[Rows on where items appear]
__________________________________________________

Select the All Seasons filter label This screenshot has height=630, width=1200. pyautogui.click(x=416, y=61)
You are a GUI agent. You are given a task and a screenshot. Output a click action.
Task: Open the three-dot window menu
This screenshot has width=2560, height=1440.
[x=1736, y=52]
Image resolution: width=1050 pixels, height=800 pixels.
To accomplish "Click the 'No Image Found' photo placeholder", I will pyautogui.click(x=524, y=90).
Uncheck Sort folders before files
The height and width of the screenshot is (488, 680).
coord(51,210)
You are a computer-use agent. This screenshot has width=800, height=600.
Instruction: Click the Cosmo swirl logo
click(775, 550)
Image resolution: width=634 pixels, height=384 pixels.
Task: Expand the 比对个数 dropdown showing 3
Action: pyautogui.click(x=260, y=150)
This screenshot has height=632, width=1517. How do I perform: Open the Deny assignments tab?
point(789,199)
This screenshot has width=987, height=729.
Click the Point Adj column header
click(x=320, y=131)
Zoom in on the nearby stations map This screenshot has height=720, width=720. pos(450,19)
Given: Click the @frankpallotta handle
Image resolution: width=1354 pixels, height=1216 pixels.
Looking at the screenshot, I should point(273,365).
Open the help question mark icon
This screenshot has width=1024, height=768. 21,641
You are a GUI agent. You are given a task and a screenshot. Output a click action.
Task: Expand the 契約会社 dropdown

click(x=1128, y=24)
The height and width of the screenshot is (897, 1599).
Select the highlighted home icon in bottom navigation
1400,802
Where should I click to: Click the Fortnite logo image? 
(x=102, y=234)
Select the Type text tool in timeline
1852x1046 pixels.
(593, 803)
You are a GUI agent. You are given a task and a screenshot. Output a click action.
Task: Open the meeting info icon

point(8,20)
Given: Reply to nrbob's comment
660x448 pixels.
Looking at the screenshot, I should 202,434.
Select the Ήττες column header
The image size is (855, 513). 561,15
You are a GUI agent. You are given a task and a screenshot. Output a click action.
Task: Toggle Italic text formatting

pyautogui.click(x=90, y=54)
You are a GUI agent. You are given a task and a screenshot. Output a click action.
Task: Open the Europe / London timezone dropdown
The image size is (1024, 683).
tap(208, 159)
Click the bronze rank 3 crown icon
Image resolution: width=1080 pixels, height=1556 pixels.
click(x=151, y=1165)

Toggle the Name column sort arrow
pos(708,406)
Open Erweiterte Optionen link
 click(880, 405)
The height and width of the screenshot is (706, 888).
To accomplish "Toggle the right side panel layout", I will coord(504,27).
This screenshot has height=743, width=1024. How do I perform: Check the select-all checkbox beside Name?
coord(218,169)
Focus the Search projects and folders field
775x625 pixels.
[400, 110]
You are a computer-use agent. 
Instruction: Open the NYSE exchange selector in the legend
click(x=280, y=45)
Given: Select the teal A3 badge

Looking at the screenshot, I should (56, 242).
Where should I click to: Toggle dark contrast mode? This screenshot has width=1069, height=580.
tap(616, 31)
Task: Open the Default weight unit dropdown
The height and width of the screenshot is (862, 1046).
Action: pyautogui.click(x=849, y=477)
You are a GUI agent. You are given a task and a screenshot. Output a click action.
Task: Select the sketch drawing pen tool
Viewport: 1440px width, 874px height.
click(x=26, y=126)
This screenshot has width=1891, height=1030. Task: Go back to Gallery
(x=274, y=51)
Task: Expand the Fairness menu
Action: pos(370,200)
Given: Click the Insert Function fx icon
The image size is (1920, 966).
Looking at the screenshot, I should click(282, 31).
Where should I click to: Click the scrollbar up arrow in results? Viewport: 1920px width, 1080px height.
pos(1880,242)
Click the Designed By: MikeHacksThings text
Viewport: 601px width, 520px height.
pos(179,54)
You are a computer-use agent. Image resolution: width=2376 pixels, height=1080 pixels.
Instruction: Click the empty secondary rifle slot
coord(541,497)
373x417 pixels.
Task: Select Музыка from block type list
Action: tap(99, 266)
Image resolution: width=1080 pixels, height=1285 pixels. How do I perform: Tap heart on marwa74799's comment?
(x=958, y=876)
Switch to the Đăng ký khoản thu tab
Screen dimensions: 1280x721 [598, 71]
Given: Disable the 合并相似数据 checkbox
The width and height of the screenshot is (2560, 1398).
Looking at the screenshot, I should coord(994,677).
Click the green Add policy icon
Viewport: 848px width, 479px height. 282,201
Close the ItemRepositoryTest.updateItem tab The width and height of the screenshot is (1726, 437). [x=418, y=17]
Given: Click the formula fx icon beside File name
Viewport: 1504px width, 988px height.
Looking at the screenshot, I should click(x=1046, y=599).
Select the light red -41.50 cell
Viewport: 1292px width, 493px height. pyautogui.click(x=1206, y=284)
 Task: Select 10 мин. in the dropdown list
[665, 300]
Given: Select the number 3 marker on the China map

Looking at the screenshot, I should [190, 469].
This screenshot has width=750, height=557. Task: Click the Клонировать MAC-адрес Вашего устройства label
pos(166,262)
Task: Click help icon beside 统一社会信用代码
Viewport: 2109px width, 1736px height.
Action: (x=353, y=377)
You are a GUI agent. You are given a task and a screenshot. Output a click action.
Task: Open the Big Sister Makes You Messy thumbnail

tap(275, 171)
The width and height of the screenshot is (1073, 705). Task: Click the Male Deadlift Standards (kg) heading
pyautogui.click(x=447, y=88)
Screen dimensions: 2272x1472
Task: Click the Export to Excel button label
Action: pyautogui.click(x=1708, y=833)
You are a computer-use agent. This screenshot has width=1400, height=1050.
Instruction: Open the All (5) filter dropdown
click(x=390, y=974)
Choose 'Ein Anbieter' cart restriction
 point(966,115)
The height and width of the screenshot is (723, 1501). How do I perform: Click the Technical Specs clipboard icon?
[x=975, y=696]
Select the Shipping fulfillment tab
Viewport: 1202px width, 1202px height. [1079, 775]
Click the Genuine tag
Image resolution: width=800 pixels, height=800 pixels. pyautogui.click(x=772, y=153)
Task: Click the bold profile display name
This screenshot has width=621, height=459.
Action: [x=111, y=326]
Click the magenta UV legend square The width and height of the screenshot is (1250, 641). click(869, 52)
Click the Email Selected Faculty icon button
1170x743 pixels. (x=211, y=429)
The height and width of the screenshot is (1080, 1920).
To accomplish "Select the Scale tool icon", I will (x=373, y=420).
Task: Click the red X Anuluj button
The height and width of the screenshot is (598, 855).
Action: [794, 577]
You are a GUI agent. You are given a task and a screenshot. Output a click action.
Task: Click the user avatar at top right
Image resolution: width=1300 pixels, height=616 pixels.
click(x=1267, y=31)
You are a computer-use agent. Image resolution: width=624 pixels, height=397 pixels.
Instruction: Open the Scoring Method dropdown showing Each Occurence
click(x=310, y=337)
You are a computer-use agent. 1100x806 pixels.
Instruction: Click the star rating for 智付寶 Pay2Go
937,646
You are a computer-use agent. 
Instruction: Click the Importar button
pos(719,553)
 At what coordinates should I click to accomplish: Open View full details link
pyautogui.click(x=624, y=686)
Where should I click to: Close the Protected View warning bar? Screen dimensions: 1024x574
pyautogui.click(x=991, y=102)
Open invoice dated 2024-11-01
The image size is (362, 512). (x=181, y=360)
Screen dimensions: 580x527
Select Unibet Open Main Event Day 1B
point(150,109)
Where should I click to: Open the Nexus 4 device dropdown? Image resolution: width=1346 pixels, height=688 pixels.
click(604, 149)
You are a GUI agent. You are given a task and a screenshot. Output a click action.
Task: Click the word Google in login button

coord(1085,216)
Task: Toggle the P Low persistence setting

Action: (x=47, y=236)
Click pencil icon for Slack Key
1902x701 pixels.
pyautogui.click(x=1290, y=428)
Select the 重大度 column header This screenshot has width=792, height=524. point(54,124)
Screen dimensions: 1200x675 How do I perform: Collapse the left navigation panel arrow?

__________________________________________________

▸ **YOUR TASK**
Return every line of the rows above that contains the string "link". Case counts, so match capital and lowercase letters exactly.

▸ **SOLUTION TO THIS TASK**
Open Erweiterte Optionen link
 At what coordinates should I click to accomplish: Open View full details link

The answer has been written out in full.